How to replace a phone without paying $1,000
The refurbished market is the best-kept non-secret in consumer tech. Reputable refurbishers grade, test, and warranty their phones:
- Back Market, Swappa, Gazelle, and Amazon Renewed sell refurbished phones at 40-60% below retail, usually with a 30-day to 1-year warranty. A two-generation-old iPhone or Pixel in good condition commonly runs $200-$400.
- Apple's and Samsung's own certified refurbished stores cost a bit more but come with full warranties and new batteries.
- Last year's model, new: flagship phones improve incrementally now. The previous generation does 95% of what the new one does at a steep discount, especially right after a new model launches.
- Budget models are genuinely good: the cheaper tiers from Google and Samsung, in the $200-$500 range, handle everything except high-end gaming and pro photography.
- Trade in the corpse: even a cracked, dead phone often has $30-$200 of trade-in value with carriers and manufacturers. Don't throw it in a drawer.
One caution on buying used from individuals: check the IMEI before paying (free checkers online) to confirm the phone isn't carrier-blacklisted or activation-locked to someone else's account. A stolen phone is a $200 paperweight.
Need something working today
If you're between paychecks and need to be reachable tonight: a $50-$150 prepaid Android from Walmart, Target, or a carrier store gets you calls, texts, banking apps, and maps immediately. It's not glamorous. It works, and it makes a fine backup phone later. Also check the drawer; an old phone from a previous upgrade can usually be reactivated on your current SIM or an eSIM in minutes, and even without service it does Wi-Fi, which covers most apps.

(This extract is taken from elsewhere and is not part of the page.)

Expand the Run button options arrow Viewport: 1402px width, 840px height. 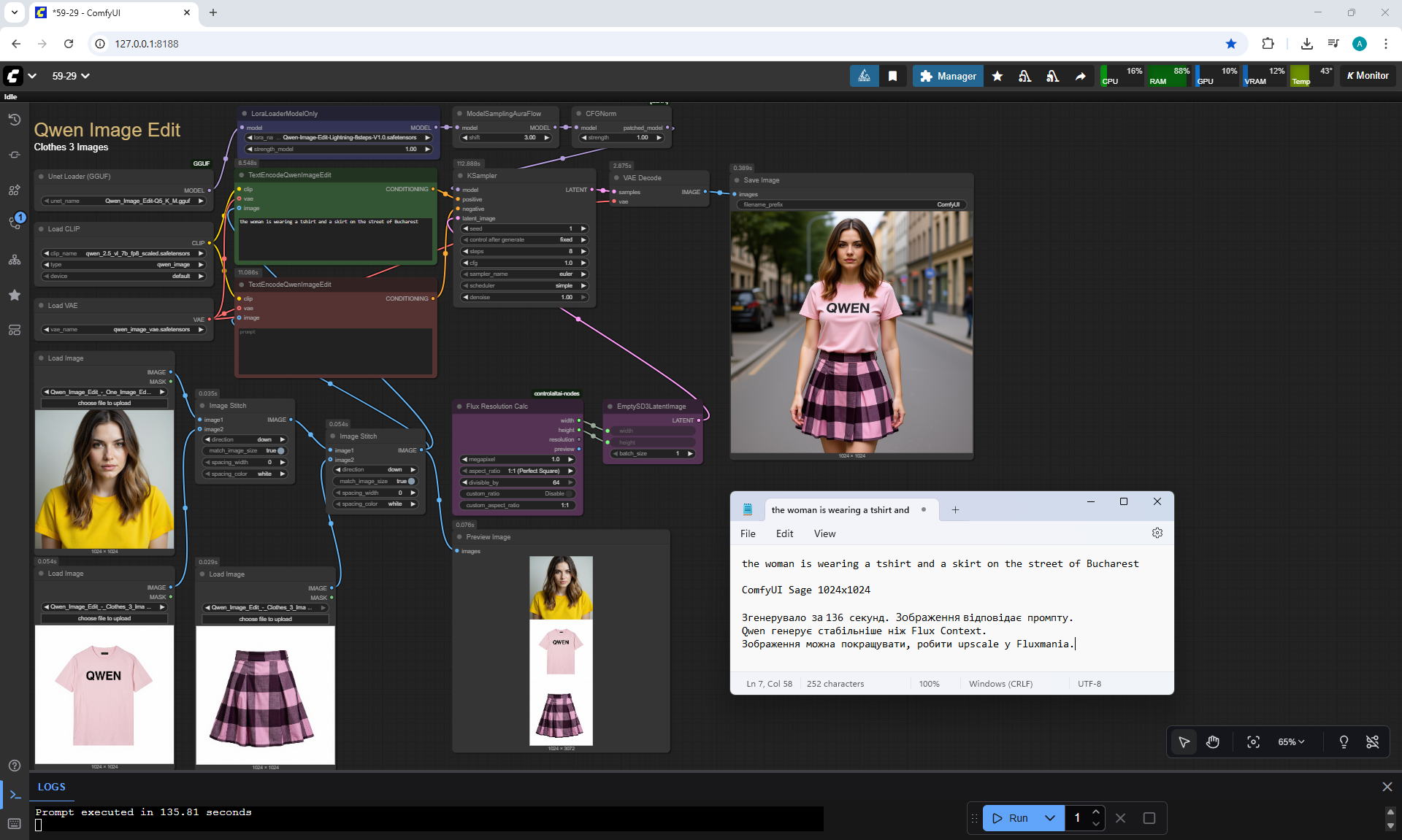coord(1050,818)
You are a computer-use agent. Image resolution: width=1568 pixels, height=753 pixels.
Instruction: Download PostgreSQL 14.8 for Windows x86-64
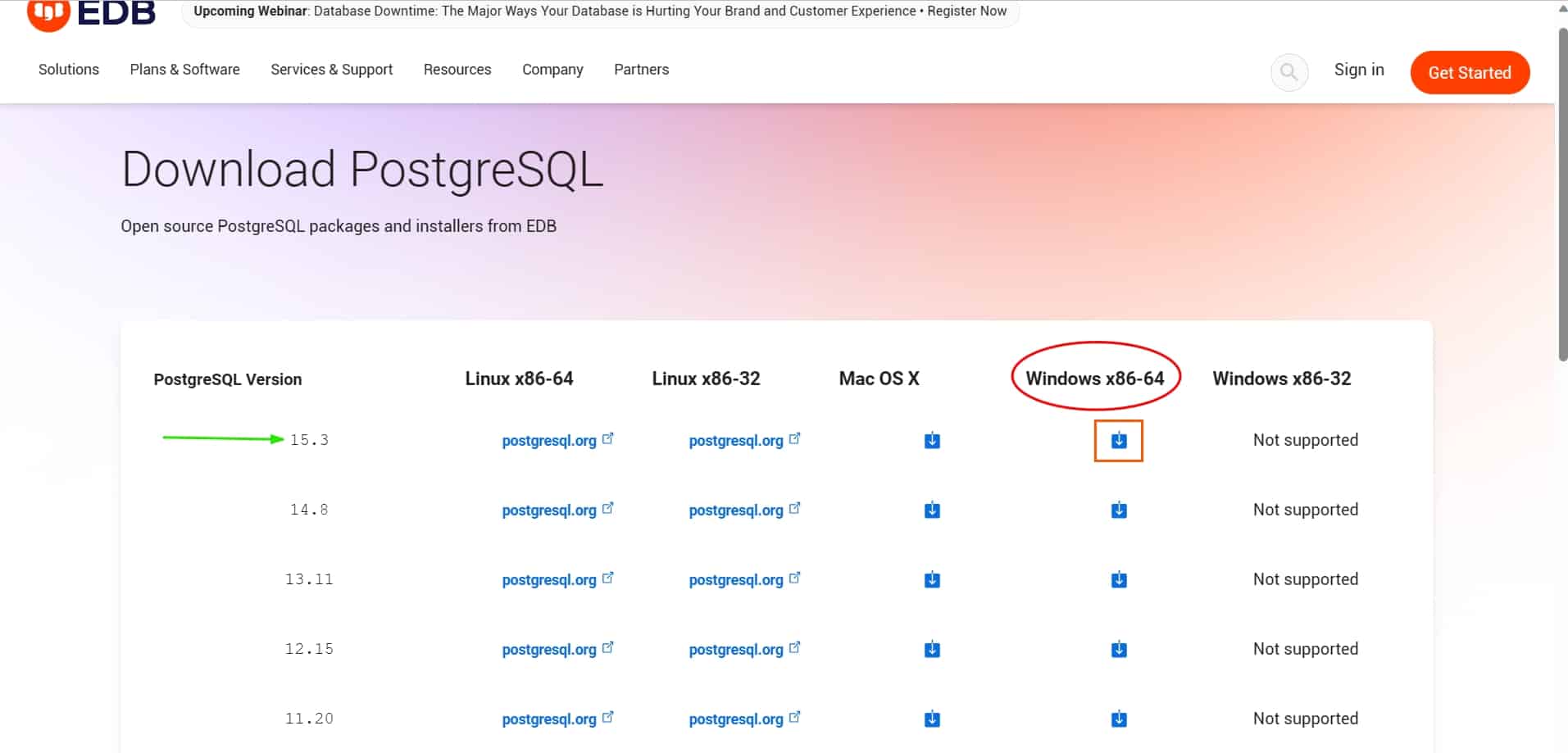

Don't lose your accounts along with the phone
The most expensive part of a broken phone is sometimes the lockout. If your two-factor authentication codes lived only on that phone, getting back into your bank, email, and work accounts can take days. Before you wipe, trade in, or recycle the old device, and ideally the moment you get any working phone in hand:
- Restore from backup. iPhones back up through iCloud and Androids through Google by default if you ever signed in; a replacement phone can pull your photos, contacts, and most app data down in an hour. Check icloud.com or your Google account from any computer to see what's actually backed up before assuming the worst.
- Recover your two-factor access. Most services offer backup codes, SMS fallback to your number (which moves with your SIM), or account-recovery flows. Your carrier can activate your existing number on any replacement phone, which restores text-based codes immediately.
- If the screen is dead but the phone still powers on, a shop can often connect it to a computer for a data pull, or a $100 screen fix buys you one afternoon to migrate everything before you sell it for parts.
- Wipe before trading in. A factory reset (and signing out of Find My iPhone or Google's equivalent) protects your accounts and is required by most trade-in programs anyway.
If money is the whole problem
If your income is low enough to qualify, the federal Lifeline program discounts phone service for eligible households (SNAP, Medicaid, SSI, and income-based eligibility), and some participating carriers bundle a cheap or free device. Check LifelineSupport.org for current rules; the separate ACP subsidy program ended, so ignore older articles promising free phones through it. Community organizations, and sometimes employers, also help with phones when one is required for work; it's a normal thing to ask about.
What to avoid: financing an $1,100 flagship over 36 months because the monthly number looked small. Carrier installment plans lock you to the carrier, and "free phone" promos are paid for by inflated plan pricing over three years. If a $250 refurbished phone solves your actual problem, the flagship was never the emergency; the broken phone was, and that one's fixable.